NBADraft.net is also bullish on Trey Burke and called the freshman point guard “absolutely fearless” and pointed out that he won the head-to-head match up with highly regarded Memphis sophomore Joe Jackson.

It hasn’t been the best month for 2012 commitment Mitch McGary who struggled at the National Prep Showcase a week ago. DraftExpress.com’s Jonathan Givony posted a detailed scouting report of McGary from the event:

McGary runs the floor extremely hard and plays with an unbelievable amount of energy, diving on the floor for loose balls and having no qualms about using his body to assert himself inside the paint. He clearly has a huge passion for the game, pounding his chest at any opportunity, firing up his teammates and being a very positive influence both on and off the floor. He boxes out opponents well and is a massive presence on the glass, often going out and grabbing rebounds well out of his area thanks to sheer desire.

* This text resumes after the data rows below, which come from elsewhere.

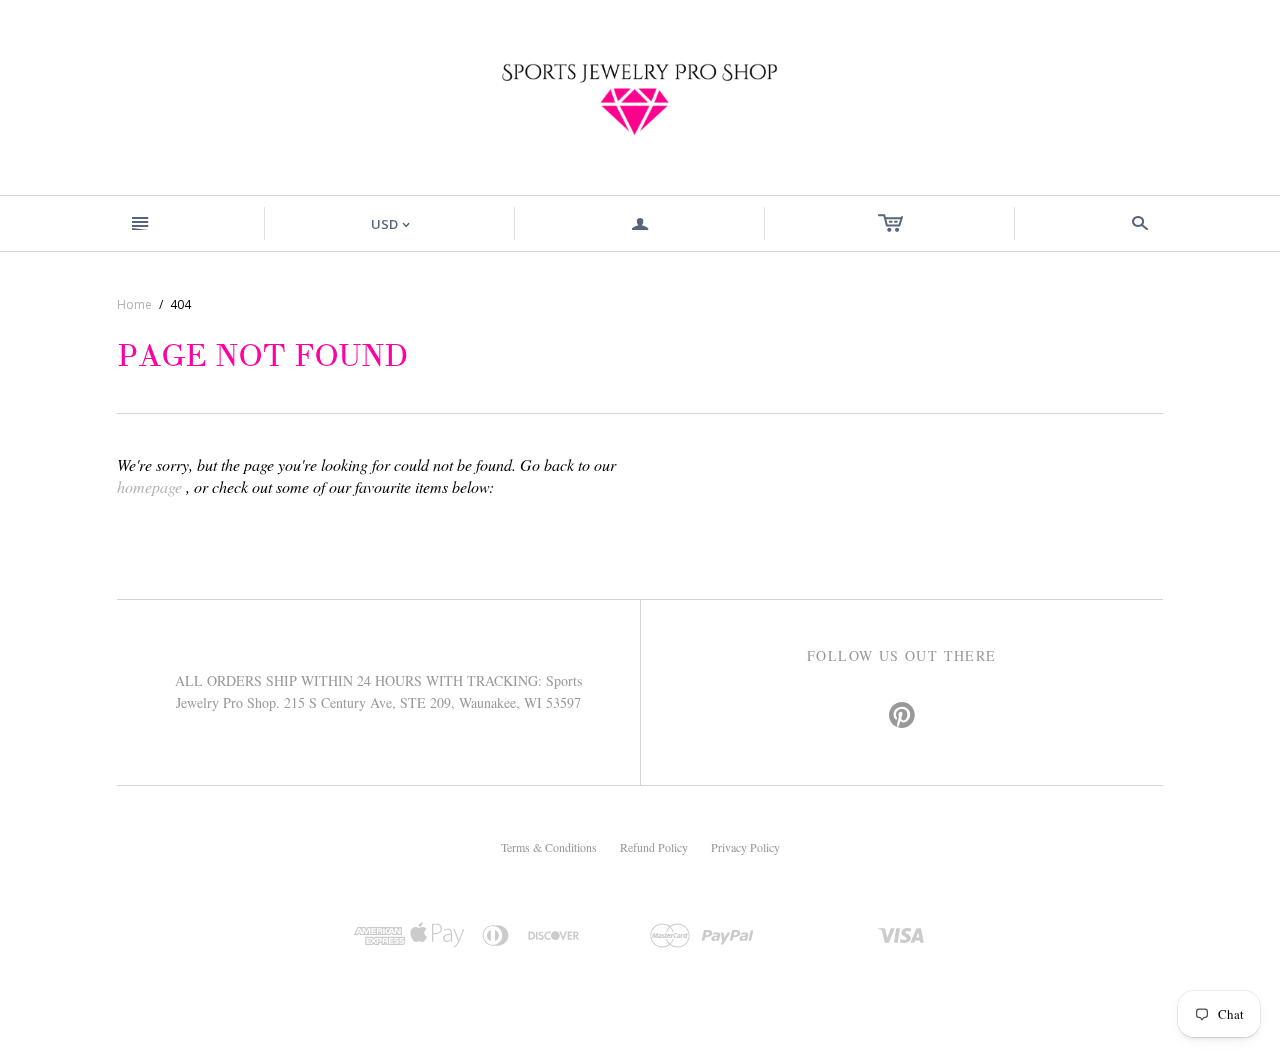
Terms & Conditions (549, 847)
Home (134, 304)
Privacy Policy (745, 847)
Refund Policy (654, 847)
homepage (149, 486)
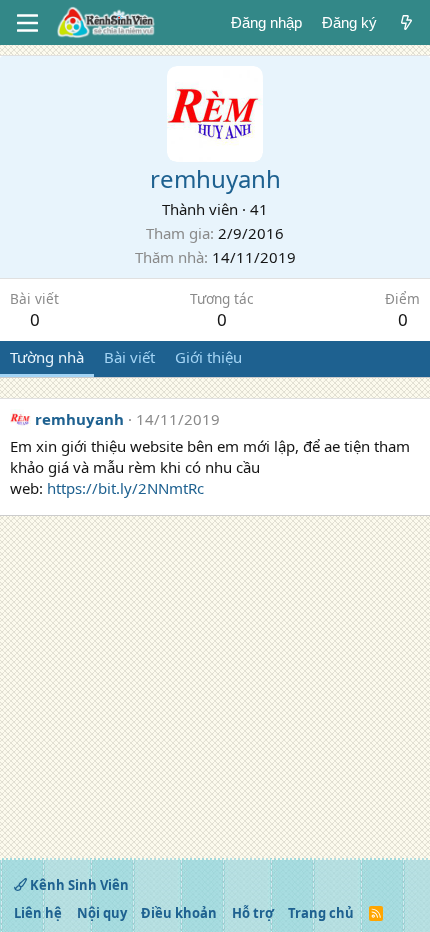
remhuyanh (79, 419)
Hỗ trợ (253, 913)
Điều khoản (179, 913)
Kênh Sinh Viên (78, 885)
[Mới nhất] (406, 22)
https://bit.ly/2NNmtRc (125, 488)
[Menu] (27, 23)
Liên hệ (38, 913)
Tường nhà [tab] (47, 357)
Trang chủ (321, 913)
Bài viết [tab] (129, 357)
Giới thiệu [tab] (208, 357)
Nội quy (102, 913)
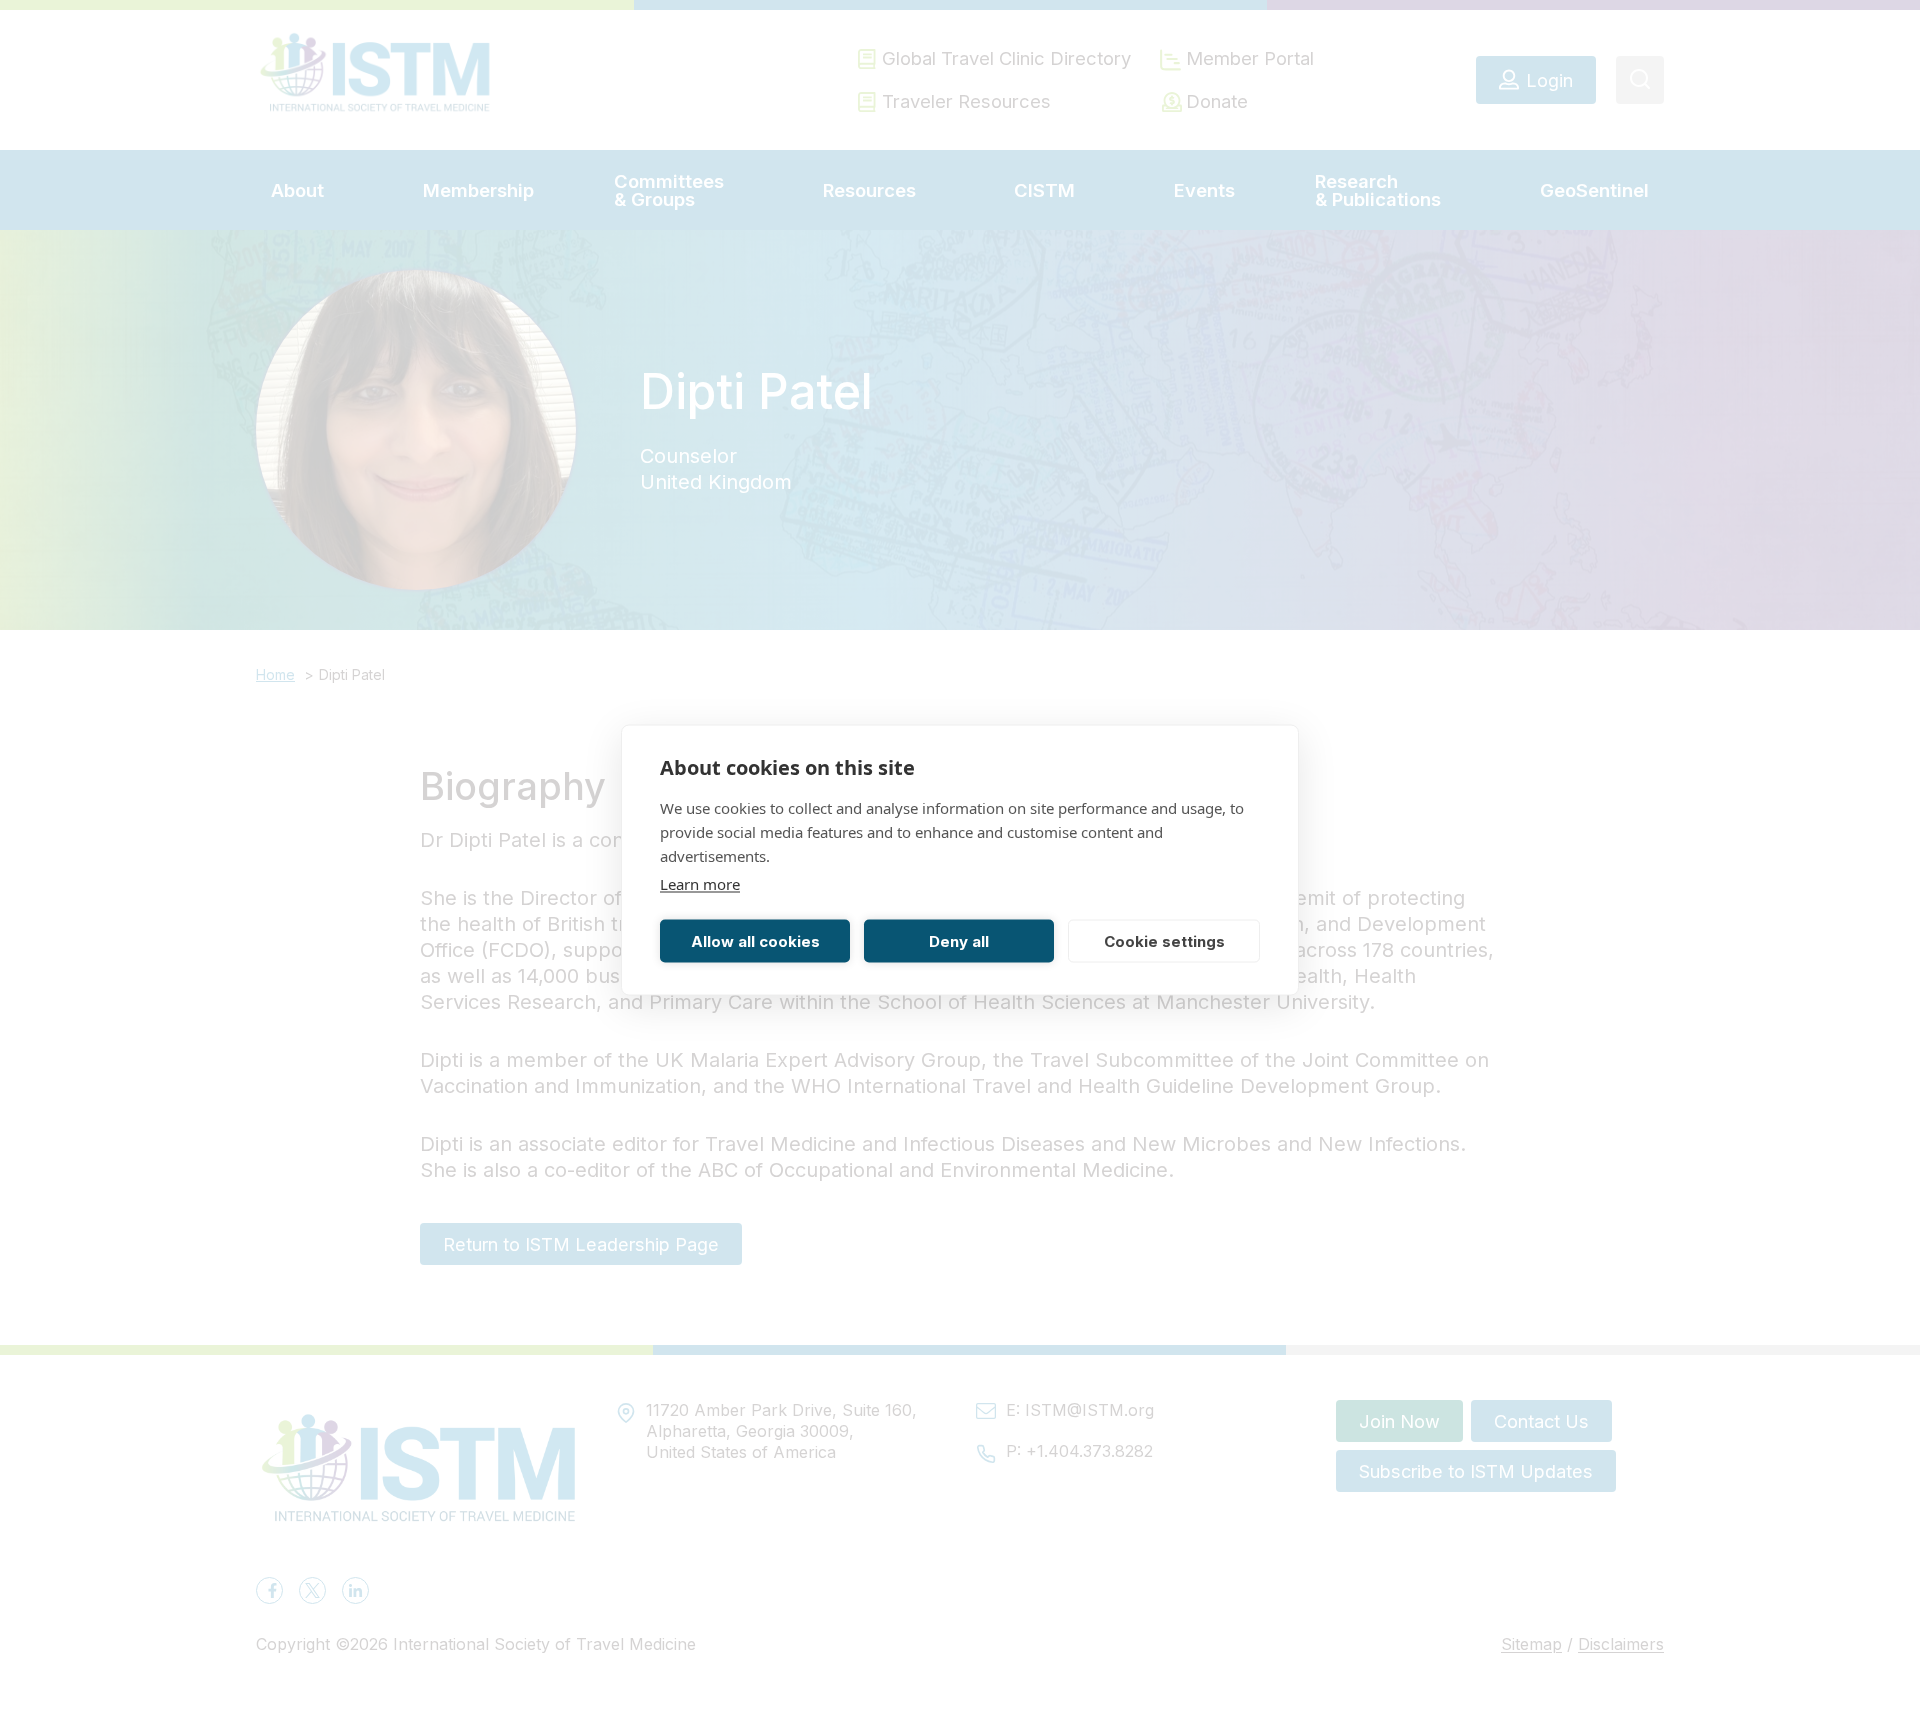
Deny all (959, 940)
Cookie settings (1164, 940)
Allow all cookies (755, 940)
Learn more (700, 884)
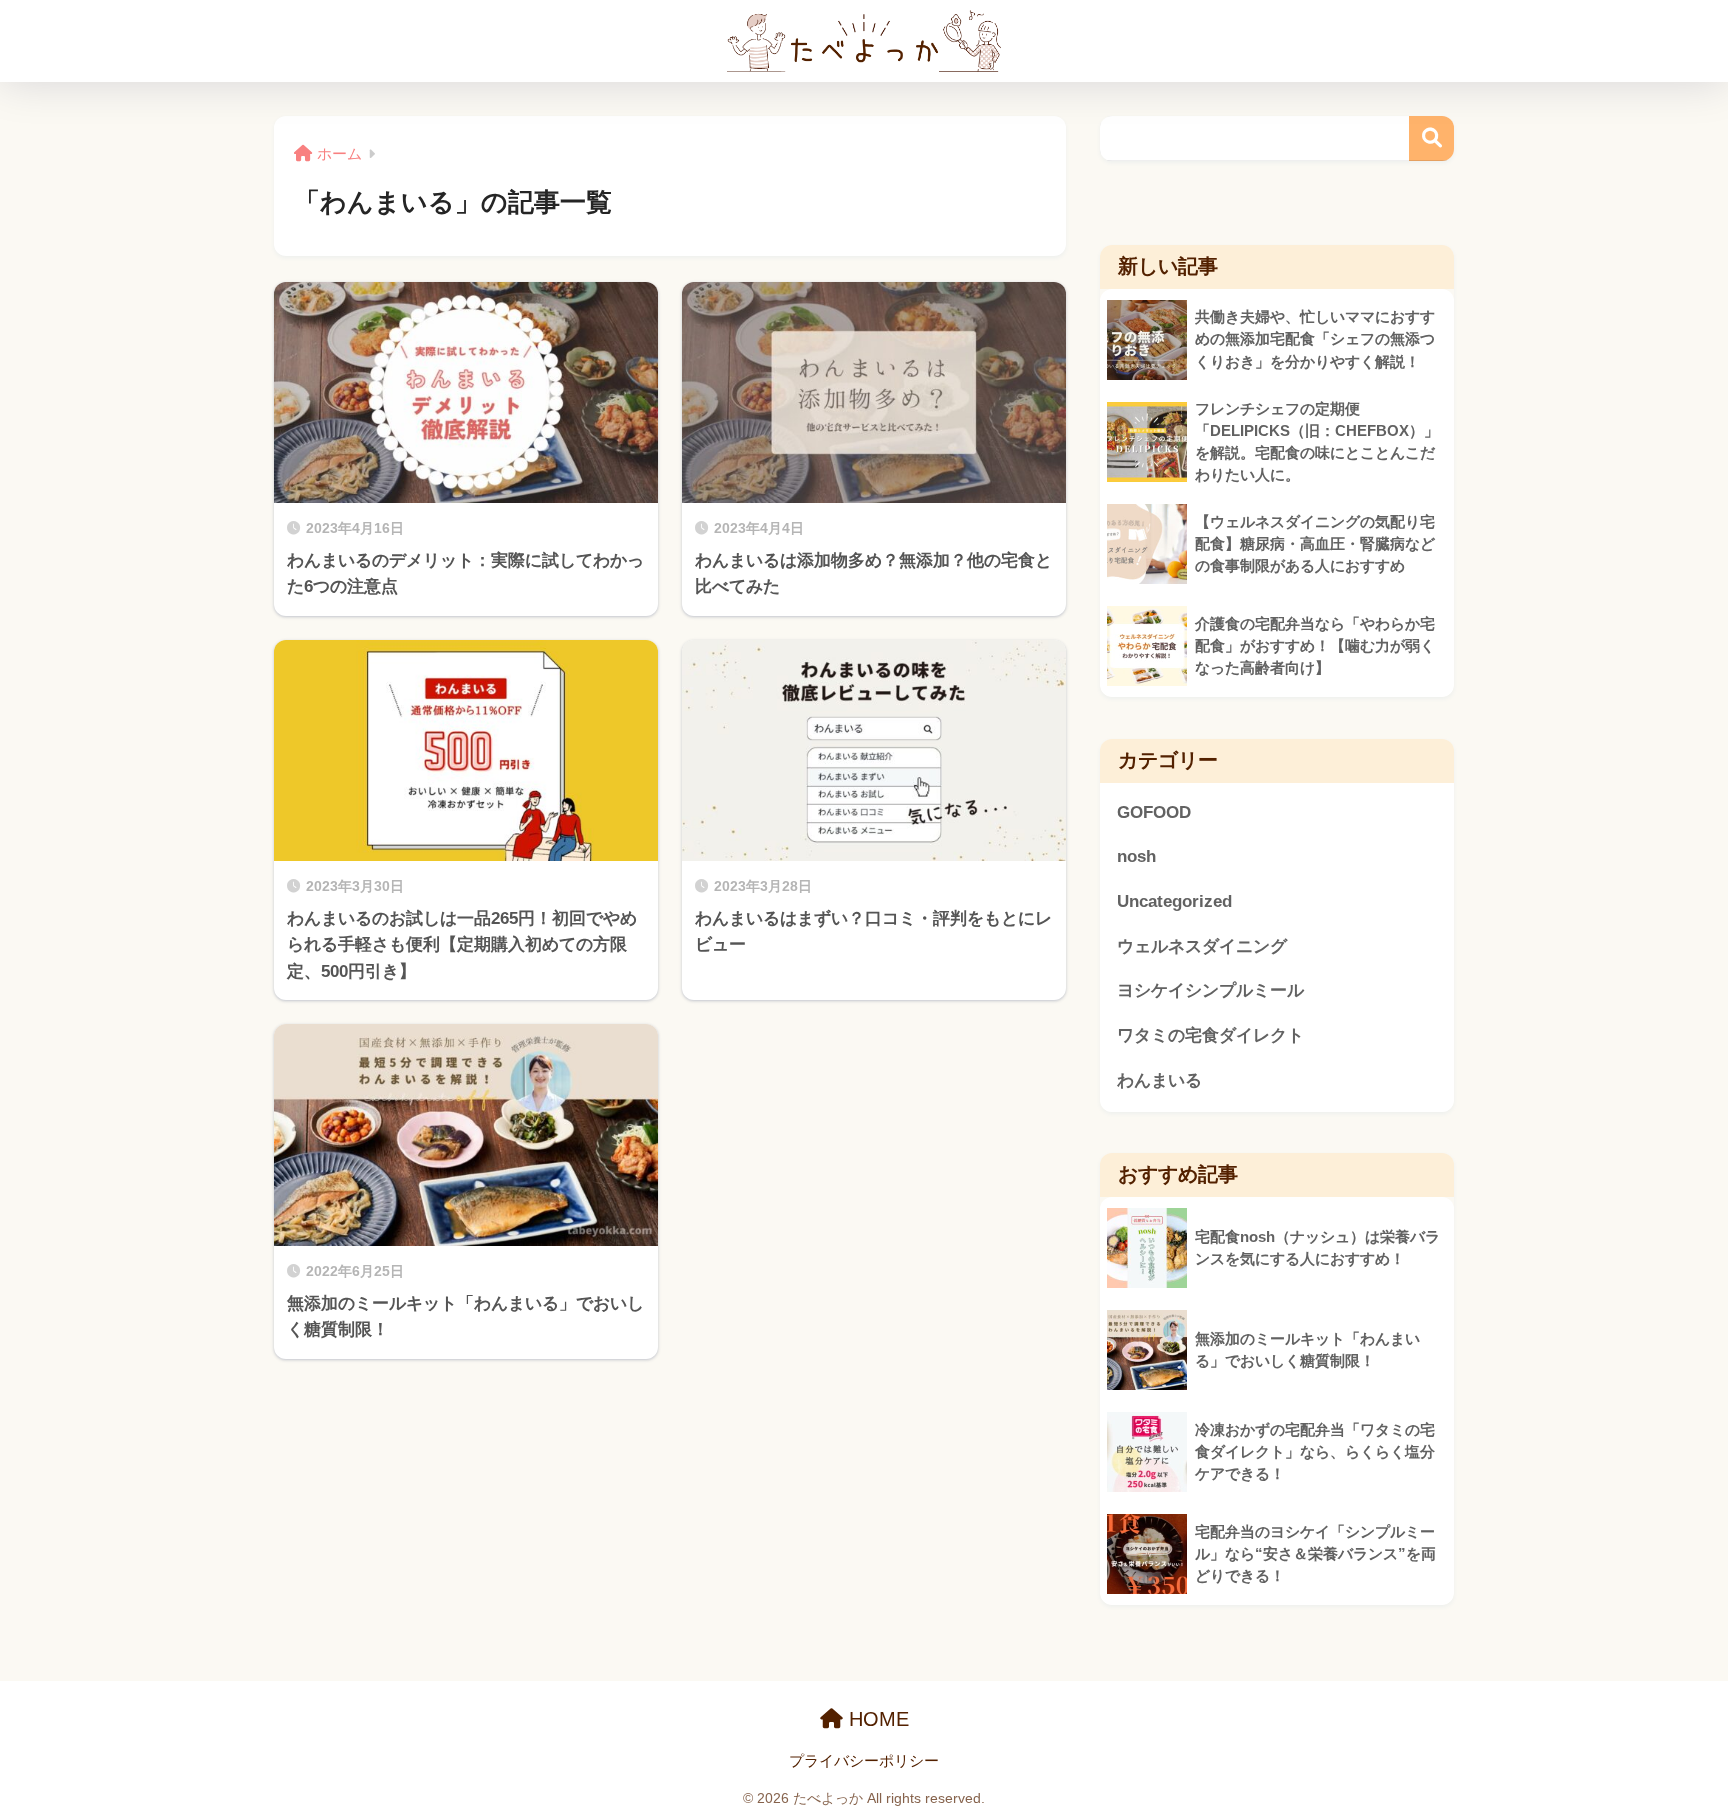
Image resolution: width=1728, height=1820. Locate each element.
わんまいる (1159, 1080)
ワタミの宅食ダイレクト (1210, 1035)
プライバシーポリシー (864, 1761)
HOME (876, 1719)
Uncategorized (1174, 901)
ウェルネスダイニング (1202, 946)
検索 (1431, 138)
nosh (1136, 856)
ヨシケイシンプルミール (1210, 990)
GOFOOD (1154, 812)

There’s little doubt that McGary will have an instant impact at Michigan with his terrific size and energy level. Few players in the Big Ten can match up with him physically, and that coupled with his aggressiveness and tenacity will allow him to produce from day one.

How much upside McGary still has to grow into remains somewhat of a question mark, though. Born in June of 1992, he’s significantly older than almost any of his colleagues in the 2012 high school class. He’ll turn 20 nearly six months before playing his first game at Michigan, making him the same age or older than some players who have already been drafted or are currently sophomores in college, such as Tobias Harris, Harrison Barnes or Jeremy Lamb.

The full report delves into McGary’s strengths offensively and defensively while discussing his viability as a draft prospect. Currently DraftExpress has McGary rated as the No. 34 prospect in their top 100 and not projected in the 2012 or 2013 mock draft. Chad Ford echoes a similar rating, slotting McGary at No. 36 in his top 100. NBADraft.net is a little higher on McGary, having him projected at No. 3 in the 2013 NBA Draft.

The bottom line is that Tim Hardaway Jr., Trey Burke and Mitch McGary are all firmly on the NBA Draft radar. As things stand, none of the three are projected as sure fire first round picks this season and wouldn’t appear likely to enter the 2012 draft. Hardaway has long been rumored to be on a three year plan, McGary’s performance in the National Prep Showcase left scouts feeling he needed at least a season of college and Burke has played his way onto the radar but has a long way to go as a guard that lacks elite level size or athleticism for a NBA point guard. Of course at this time last year, Darius Morris was a kid who looked to be improved but was far from the NBA.